Pero es muy difícil creerle a un movimiento religioso armado islámico ultra fundamentalista, que cuando detentó antes el poder suprimió todas las libertades y derechos de las personas, sobre todo de las mujeres a las que dicen sacralizar, pero las tratan como objetos sexuales, familiares y domésticos.
En 1996 los talibanes habían conquistado el poder por medio de la guerra, pero fueron derrocados en diciembre de 2001 por una intervención militar de Estados Unidos (EE. UU.) y algunos aliados. La invasión estadounidense fue porque los talibanes facilitaron el territorio afgano para que Al Qaeda estableciera allí las bases en las que preparó los horrendos atentados terroristas del 11 de septiembre de 2001, contra las Torres Gemelas de Nueva York y el Pentágono en Washington.
Pero las tropas de EE. UU. y las del gobierno democrático afgano nunca pudieron pacificar el país. La guerra continuó hasta que por fin los talibanes han vuelto a conquistar el poder. Y ahora, con justa razón se teme que vuelvan a cometer los mismos o parecidos atropellos como los que ya cometieron antes contra la población afgana, y que vuelvan a establecer o permitir bases para la organización de atentados terroristas contra EE. UU. y otros países de occidente. Por eso los líderes del mundo democrático están pegando el grito al cielo.
En EE. UU. se culpa al presidente Joe Biden porque al sacar las tropas estadounidenses facilitó la catástrofe militar, política y humanitaria en Afganistán. Pero la decisión de retirar las fuerzas militares de EE. UU. la tomó el expresidente Donald Trump. El 29 de febrero de 2020 el gobierno de Trump pactó con los talibanes en Doha, Qatar, un calendario para la retirada de EE. UU. A cambio los talibanes se comprometieron a respetar los derechos humanos de la población afgana y sobre todo a no permitir que el territorio de ese país sea ocupado otra vez como base de agresiones terroristas contra EE. UU.
Pero “aquello no fue un tratado de paz, fue una rendición”, dijo a BBC Mundo Hussain Haqqani, director para Asia Central y Meridional del Instituto Hudson y exembajador de Pakistán en Estados Unidos.

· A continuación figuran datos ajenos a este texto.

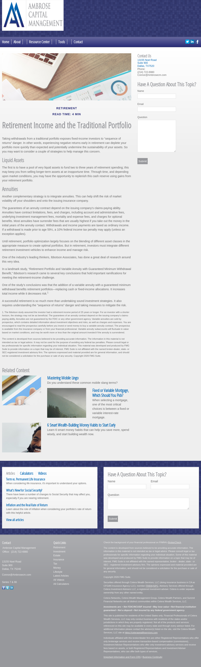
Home (5, 41)
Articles (10, 473)
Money (57, 567)
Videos (42, 473)
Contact (78, 41)
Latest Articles (61, 575)
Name (140, 91)
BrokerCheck (174, 542)
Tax (55, 563)
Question (142, 117)
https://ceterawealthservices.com (141, 632)
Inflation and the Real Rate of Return (27, 505)
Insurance (58, 559)
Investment (59, 551)
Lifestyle (57, 571)
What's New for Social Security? (24, 490)
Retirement (59, 547)
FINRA (149, 586)
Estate (56, 555)
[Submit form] (142, 161)
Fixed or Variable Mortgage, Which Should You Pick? (110, 393)
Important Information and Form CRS (122, 657)
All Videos (58, 579)
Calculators (26, 473)
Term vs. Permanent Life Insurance (25, 479)
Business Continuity (152, 657)
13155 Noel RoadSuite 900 (146, 62)
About (17, 41)
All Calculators (61, 584)
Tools (61, 41)
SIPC (155, 586)
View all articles (15, 519)
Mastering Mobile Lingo (63, 378)
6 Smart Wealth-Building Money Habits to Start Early (81, 425)
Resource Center (39, 41)
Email (140, 104)
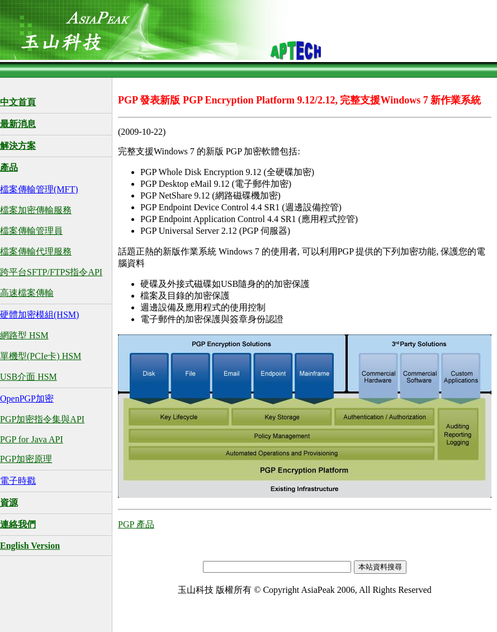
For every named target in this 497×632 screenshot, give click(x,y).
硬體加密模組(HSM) (39, 314)
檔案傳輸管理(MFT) (39, 189)
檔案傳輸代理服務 (36, 251)
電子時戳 (18, 480)
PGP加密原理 (26, 459)
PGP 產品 (136, 524)
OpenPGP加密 (27, 398)
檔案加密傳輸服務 (36, 210)
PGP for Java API (31, 439)
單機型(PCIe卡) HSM (40, 356)
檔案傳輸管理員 (31, 230)
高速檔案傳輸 (27, 293)
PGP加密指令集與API (42, 419)
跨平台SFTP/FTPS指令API (51, 272)
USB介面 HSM (28, 376)
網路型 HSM (24, 335)
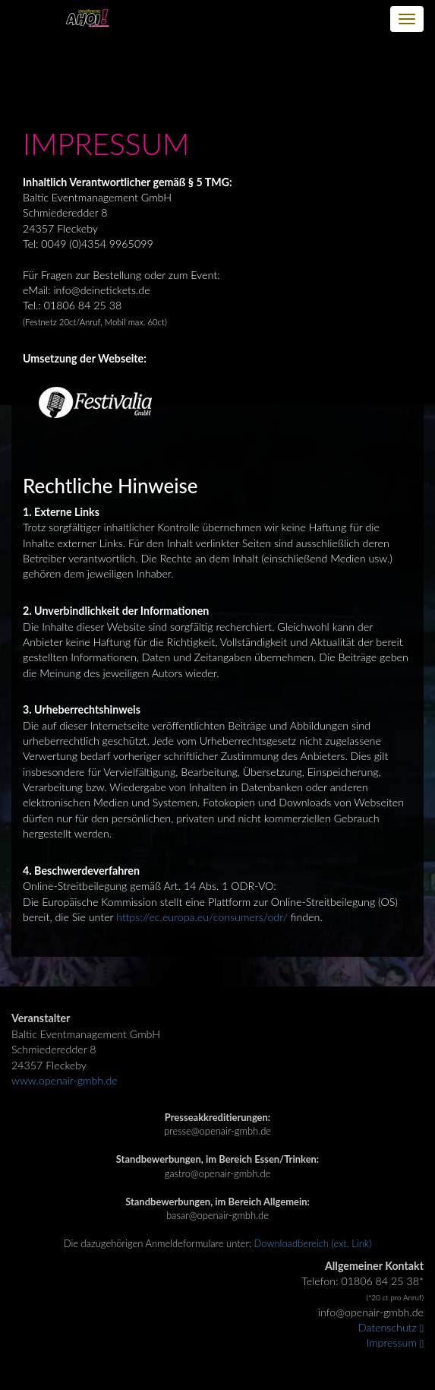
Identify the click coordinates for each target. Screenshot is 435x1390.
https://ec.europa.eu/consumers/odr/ (202, 916)
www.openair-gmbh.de (64, 1080)
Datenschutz (391, 1327)
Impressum (395, 1342)
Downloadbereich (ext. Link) (313, 1243)
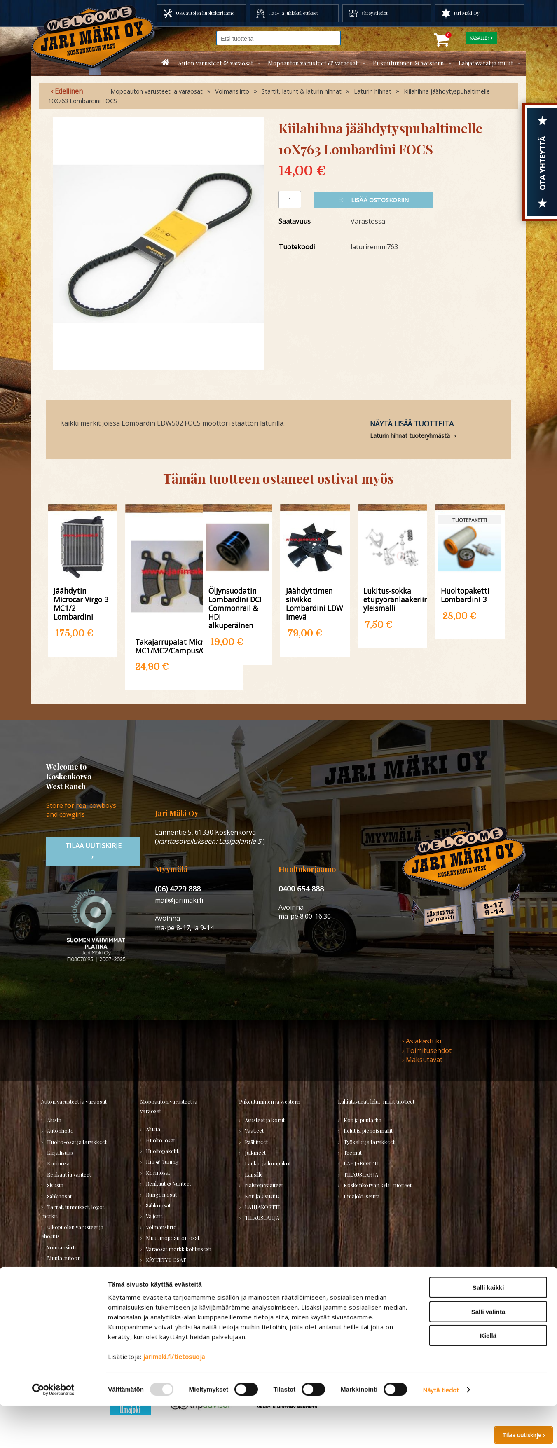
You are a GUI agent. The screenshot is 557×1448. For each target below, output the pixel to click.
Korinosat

Y así fue, las tropas estadounidenses empezaron a salir de Afganistán y al mismo tiempo los talibanes comenzaron a tomarse ciudades una por una, hasta llegar al domingo pasado cuando ocuparon la capital del país, Kabul, causando el espanto de la población. Si en EE. UU. hay culpables de esta tragedia, son tanto Biden como Trump.
Que Dios salve a Afganistán, Nicaragua y el mundo.